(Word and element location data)
--- start ---

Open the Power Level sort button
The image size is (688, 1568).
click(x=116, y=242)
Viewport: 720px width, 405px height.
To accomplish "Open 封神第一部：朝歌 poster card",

--- end ---

# WORK REQUIRED:
Can you return all of the data above, line for line, with no changes?

# WRITTEN SOLUTION:
Open the Power Level sort button
The image size is (688, 1568).
click(x=116, y=242)
Viewport: 720px width, 405px height.
To accomplish "Open 封神第一部：朝歌 poster card",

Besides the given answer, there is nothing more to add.